22.03.2020 - 08:03

Wort des Bischofs Die Liebe lebt!

Der Virus macht sich breit – und es sieht nicht danach aus, als ob die höheren Temperaturen ihn stoppen können. Kardinal Woelki nimmt alle mit in sein Gebet: Die Trauernden, die Alten, die Kranken. 

Wohin ich im Garten auch schaue, überall erkenne ich neues Leben. Nach diesem Winter, der eigentlich keiner war, kehrt das Leben zurück. Tote Sträucher schlagen neue Triebe aus. Erste Blüten öffnen sich vorsichtig – das Leben geht weiter. Eigentlich genieße ich die erste Frühlingssonne immer ganz besonders. Doch in diesem Jahr ist irgendwie alles anders. Die aktuelle Corona-Krise, die legt sich wie ein dunkler, böser Schatten über meine Freude. Täglich steigt die Zahl der Infizierten. Schwerkranke und Tote in immer mehr Ländern. Das Virus macht sich breit – und es sieht nicht danach aus, als ob die höheren Temperaturen es stoppen könnten.

Daher bin ich hier im Garten des Bischofshauses in meinen Gedanken gerade auch bei all denen, die in Ängsten und Sorgen leben.
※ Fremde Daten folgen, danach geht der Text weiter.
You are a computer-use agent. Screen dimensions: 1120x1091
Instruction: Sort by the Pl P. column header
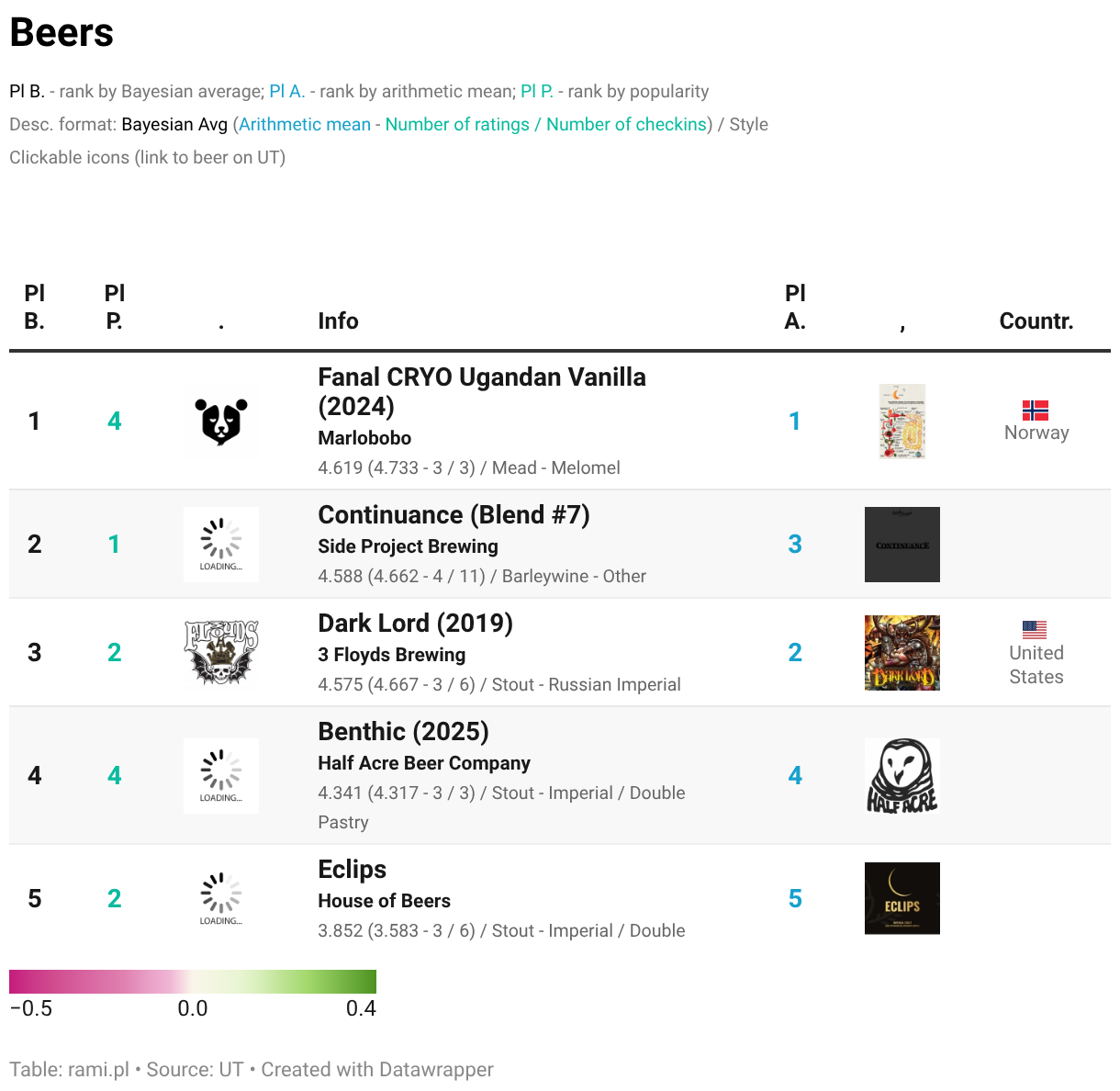[115, 307]
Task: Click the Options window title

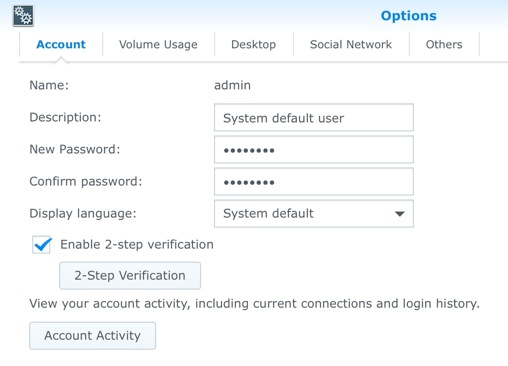Action: click(409, 16)

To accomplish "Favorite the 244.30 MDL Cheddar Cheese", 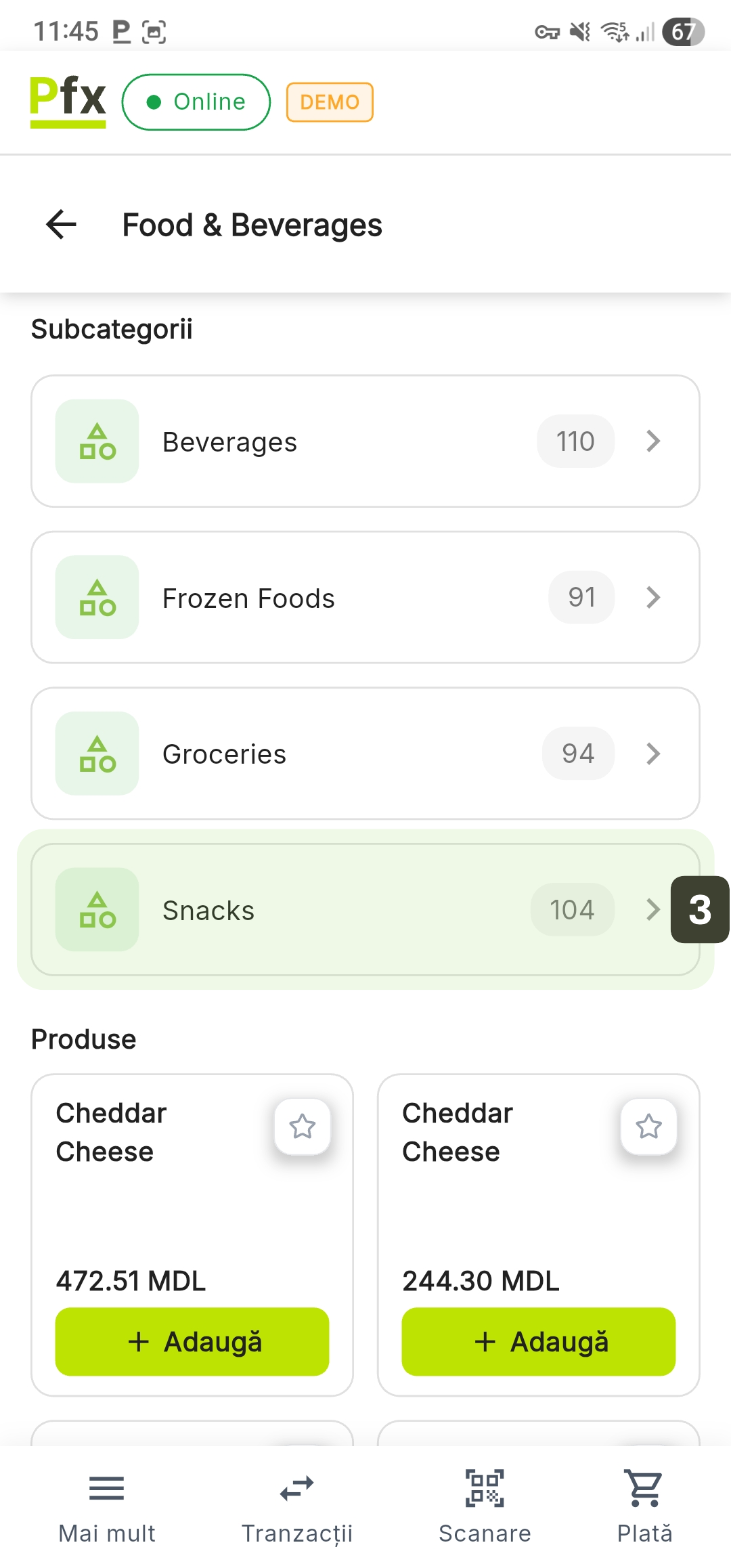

Ich nehme sie alle mit ins Gebet: Die Trauernden, die Alten, die Kranken. Aber ich möchte auch die nicht vergessen, an die gerade keiner denkt. An die Kinder, die auf der Flucht vor Krieg und Terror ihre Eltern verloren haben. An die Eltern, die durch Dürre und Heuschreckenplage ihre Kinder nicht satt bekommen. Weltweit Sorge, Not und Elend.

Und doch dürfen wir auf einen vertrauen, der fähig ist, all unsere Tränen zu trocknen. Der da sagt, ich mache alles neu! Wir Christen, wir feiern heute überall auf der Welt den Sonntag Laetare. Die Hälfte der österlichen Bußzeit ist bereits vorbei. Wir dürfen uns schon jetzt auf Ostern freuen. Auf Christus, der durch den schrecklichen Tod nicht im Tod bleibt, der den Tod sogar besiegen kann.

Vielleicht erinnert uns der aufblühende Garten an diese nie endende Liebe Gottes, die ihn aus dem Grab herausholt. An die Liebe, die stärker ist als der Tod. Diese Liebe schenkt er uns jeden Tag – in einem Sohn, der jetzt auch bei uns ist. Gerade dort, wo wir diese Liebe so sehr brauchen. In dieser Hoffnung grüße ich Sie alle und segne Sie: Im Namen des Vaters und des Sohnes und des Heiligen Geistes – Amen.